(Dataset records)
§

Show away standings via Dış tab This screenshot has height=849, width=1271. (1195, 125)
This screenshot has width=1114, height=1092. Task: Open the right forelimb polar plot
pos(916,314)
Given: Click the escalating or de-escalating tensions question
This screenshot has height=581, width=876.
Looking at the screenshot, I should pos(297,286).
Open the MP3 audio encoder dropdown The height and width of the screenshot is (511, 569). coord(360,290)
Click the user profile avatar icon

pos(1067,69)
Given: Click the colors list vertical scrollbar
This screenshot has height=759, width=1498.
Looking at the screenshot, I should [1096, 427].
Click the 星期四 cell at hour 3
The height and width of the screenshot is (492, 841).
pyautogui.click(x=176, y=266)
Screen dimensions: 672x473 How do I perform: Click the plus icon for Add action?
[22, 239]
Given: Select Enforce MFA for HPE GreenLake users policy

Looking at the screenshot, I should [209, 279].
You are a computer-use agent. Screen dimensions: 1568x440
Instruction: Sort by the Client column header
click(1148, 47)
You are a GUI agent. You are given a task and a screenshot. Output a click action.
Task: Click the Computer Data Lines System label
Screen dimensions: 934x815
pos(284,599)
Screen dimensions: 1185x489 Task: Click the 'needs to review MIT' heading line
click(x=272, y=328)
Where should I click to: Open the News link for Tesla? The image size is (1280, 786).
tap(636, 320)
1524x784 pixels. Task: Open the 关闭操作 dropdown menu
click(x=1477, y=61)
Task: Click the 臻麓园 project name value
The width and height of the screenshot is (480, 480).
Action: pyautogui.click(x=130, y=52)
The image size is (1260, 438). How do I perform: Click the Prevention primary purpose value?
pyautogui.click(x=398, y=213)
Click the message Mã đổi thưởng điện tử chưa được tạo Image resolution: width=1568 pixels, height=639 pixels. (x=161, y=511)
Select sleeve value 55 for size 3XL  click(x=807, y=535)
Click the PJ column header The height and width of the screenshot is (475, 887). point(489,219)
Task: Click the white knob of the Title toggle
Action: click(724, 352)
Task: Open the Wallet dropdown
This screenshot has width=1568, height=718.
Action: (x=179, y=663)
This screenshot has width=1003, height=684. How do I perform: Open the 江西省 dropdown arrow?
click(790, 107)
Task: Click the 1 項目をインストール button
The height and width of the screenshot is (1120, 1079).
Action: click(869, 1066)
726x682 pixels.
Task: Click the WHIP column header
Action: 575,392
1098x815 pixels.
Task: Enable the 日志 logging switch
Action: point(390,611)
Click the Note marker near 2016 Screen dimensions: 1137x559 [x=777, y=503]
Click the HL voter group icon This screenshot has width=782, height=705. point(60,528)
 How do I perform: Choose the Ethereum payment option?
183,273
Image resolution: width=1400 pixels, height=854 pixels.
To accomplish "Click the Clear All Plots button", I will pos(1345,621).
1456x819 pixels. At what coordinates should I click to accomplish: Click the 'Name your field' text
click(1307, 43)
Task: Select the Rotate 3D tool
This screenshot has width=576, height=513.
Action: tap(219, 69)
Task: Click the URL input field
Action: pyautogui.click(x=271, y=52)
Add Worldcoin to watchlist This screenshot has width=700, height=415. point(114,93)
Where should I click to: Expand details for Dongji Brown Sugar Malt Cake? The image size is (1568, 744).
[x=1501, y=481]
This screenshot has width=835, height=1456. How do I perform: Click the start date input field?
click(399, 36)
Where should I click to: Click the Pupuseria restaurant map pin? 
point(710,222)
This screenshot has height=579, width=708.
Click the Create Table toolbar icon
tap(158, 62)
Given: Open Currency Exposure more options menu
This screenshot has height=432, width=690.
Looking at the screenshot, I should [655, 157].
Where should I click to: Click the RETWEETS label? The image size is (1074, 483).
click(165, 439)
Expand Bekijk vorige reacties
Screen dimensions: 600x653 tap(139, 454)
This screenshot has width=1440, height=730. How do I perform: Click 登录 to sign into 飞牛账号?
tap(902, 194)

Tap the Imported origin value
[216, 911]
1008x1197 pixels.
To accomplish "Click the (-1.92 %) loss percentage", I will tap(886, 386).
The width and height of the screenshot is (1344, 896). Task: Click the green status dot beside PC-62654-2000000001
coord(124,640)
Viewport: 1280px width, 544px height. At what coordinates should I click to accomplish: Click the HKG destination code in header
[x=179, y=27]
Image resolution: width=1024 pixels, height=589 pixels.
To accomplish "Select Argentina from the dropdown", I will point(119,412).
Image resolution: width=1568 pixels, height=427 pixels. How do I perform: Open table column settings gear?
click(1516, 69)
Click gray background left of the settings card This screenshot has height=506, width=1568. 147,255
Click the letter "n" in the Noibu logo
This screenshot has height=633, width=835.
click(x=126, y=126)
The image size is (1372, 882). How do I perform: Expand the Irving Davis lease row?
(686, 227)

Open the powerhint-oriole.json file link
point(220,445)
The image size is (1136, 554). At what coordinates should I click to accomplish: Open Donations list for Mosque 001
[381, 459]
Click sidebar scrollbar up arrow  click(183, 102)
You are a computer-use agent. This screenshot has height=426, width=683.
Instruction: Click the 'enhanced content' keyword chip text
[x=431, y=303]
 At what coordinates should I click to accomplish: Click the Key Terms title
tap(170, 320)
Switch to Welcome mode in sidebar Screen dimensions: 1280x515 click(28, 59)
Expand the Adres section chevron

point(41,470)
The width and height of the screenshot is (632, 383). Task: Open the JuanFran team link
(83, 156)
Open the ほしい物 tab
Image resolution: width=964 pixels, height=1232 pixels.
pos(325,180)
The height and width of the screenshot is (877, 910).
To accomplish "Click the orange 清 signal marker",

§

→ **GOAL OF THE EXERCISE**:
Each line above must be reproduced exactly.

→ **EXERCISE RESULT**:
Show away standings via Dış tab This screenshot has height=849, width=1271. (1195, 125)
This screenshot has width=1114, height=1092. Task: Open the right forelimb polar plot
pos(916,314)
Given: Click the escalating or de-escalating tensions question
This screenshot has height=581, width=876.
Looking at the screenshot, I should pos(297,286).
Open the MP3 audio encoder dropdown The height and width of the screenshot is (511, 569). coord(360,290)
Click the user profile avatar icon

pos(1067,69)
Given: Click the colors list vertical scrollbar
This screenshot has height=759, width=1498.
Looking at the screenshot, I should [1096, 427].
Click the 星期四 cell at hour 3
The height and width of the screenshot is (492, 841).
pyautogui.click(x=176, y=266)
Screen dimensions: 672x473 How do I perform: Click the plus icon for Add action?
[22, 239]
Given: Select Enforce MFA for HPE GreenLake users policy

Looking at the screenshot, I should [209, 279].
You are a computer-use agent. Screen dimensions: 1568x440
Instruction: Sort by the Client column header
click(1148, 47)
You are a GUI agent. You are given a task and a screenshot. Output a click action.
Task: Click the Computer Data Lines System label
Screen dimensions: 934x815
pos(284,599)
Screen dimensions: 1185x489 Task: Click the 'needs to review MIT' heading line
click(x=272, y=328)
Where should I click to: Open the News link for Tesla? The image size is (1280, 786).
tap(636, 320)
1524x784 pixels. Task: Open the 关闭操作 dropdown menu
click(x=1477, y=61)
Task: Click the 臻麓园 project name value
The width and height of the screenshot is (480, 480).
Action: pyautogui.click(x=130, y=52)
The image size is (1260, 438). How do I perform: Click the Prevention primary purpose value?
pyautogui.click(x=398, y=213)
Click the message Mã đổi thưởng điện tử chưa được tạo Image resolution: width=1568 pixels, height=639 pixels. (x=161, y=511)
Select sleeve value 55 for size 3XL  click(x=807, y=535)
Click the PJ column header The height and width of the screenshot is (475, 887). point(489,219)
Task: Click the white knob of the Title toggle
Action: click(724, 352)
Task: Open the Wallet dropdown
This screenshot has width=1568, height=718.
Action: (x=179, y=663)
This screenshot has width=1003, height=684. How do I perform: Open the 江西省 dropdown arrow?
click(790, 107)
Task: Click the 1 項目をインストール button
The height and width of the screenshot is (1120, 1079).
Action: click(869, 1066)
726x682 pixels.
Task: Click the WHIP column header
Action: 575,392
1098x815 pixels.
Task: Enable the 日志 logging switch
Action: point(390,611)
Click the Note marker near 2016 Screen dimensions: 1137x559 [x=777, y=503]
Click the HL voter group icon This screenshot has width=782, height=705. point(60,528)
 How do I perform: Choose the Ethereum payment option?
183,273
Image resolution: width=1400 pixels, height=854 pixels.
To accomplish "Click the Clear All Plots button", I will pos(1345,621).
1456x819 pixels. At what coordinates should I click to accomplish: Click the 'Name your field' text
click(1307, 43)
Task: Select the Rotate 3D tool
This screenshot has width=576, height=513.
Action: tap(219, 69)
Task: Click the URL input field
Action: pyautogui.click(x=271, y=52)
Add Worldcoin to watchlist This screenshot has width=700, height=415. point(114,93)
Where should I click to: Expand details for Dongji Brown Sugar Malt Cake? The image size is (1568, 744).
[x=1501, y=481]
This screenshot has width=835, height=1456. How do I perform: Click the start date input field?
click(399, 36)
Where should I click to: Click the Pupuseria restaurant map pin? 
point(710,222)
This screenshot has height=579, width=708.
Click the Create Table toolbar icon
tap(158, 62)
Given: Open Currency Exposure more options menu
This screenshot has height=432, width=690.
Looking at the screenshot, I should [655, 157].
Where should I click to: Click the RETWEETS label? The image size is (1074, 483).
click(165, 439)
Expand Bekijk vorige reacties
Screen dimensions: 600x653 tap(139, 454)
This screenshot has width=1440, height=730. How do I perform: Click 登录 to sign into 飞牛账号?
tap(902, 194)

Tap the Imported origin value
[216, 911]
1008x1197 pixels.
To accomplish "Click the (-1.92 %) loss percentage", I will tap(886, 386).
The width and height of the screenshot is (1344, 896). Task: Click the green status dot beside PC-62654-2000000001
coord(124,640)
Viewport: 1280px width, 544px height. At what coordinates should I click to accomplish: Click the HKG destination code in header
[x=179, y=27]
Image resolution: width=1024 pixels, height=589 pixels.
To accomplish "Select Argentina from the dropdown", I will point(119,412).
Image resolution: width=1568 pixels, height=427 pixels. How do I perform: Open table column settings gear?
click(1516, 69)
Click gray background left of the settings card This screenshot has height=506, width=1568. 147,255
Click the letter "n" in the Noibu logo
This screenshot has height=633, width=835.
click(x=126, y=126)
The image size is (1372, 882). How do I perform: Expand the Irving Davis lease row?
(686, 227)

Open the powerhint-oriole.json file link
point(220,445)
The image size is (1136, 554). At what coordinates should I click to accomplish: Open Donations list for Mosque 001
[381, 459]
Click sidebar scrollbar up arrow  click(183, 102)
You are a computer-use agent. This screenshot has height=426, width=683.
Instruction: Click the 'enhanced content' keyword chip text
[x=431, y=303]
 At what coordinates should I click to accomplish: Click the Key Terms title
tap(170, 320)
Switch to Welcome mode in sidebar Screen dimensions: 1280x515 click(28, 59)
Expand the Adres section chevron

point(41,470)
The width and height of the screenshot is (632, 383). Task: Open the JuanFran team link
(83, 156)
Open the ほしい物 tab
Image resolution: width=964 pixels, height=1232 pixels.
pos(325,180)
The height and width of the screenshot is (877, 910).
To accomplish "Click the orange 清 signal marker",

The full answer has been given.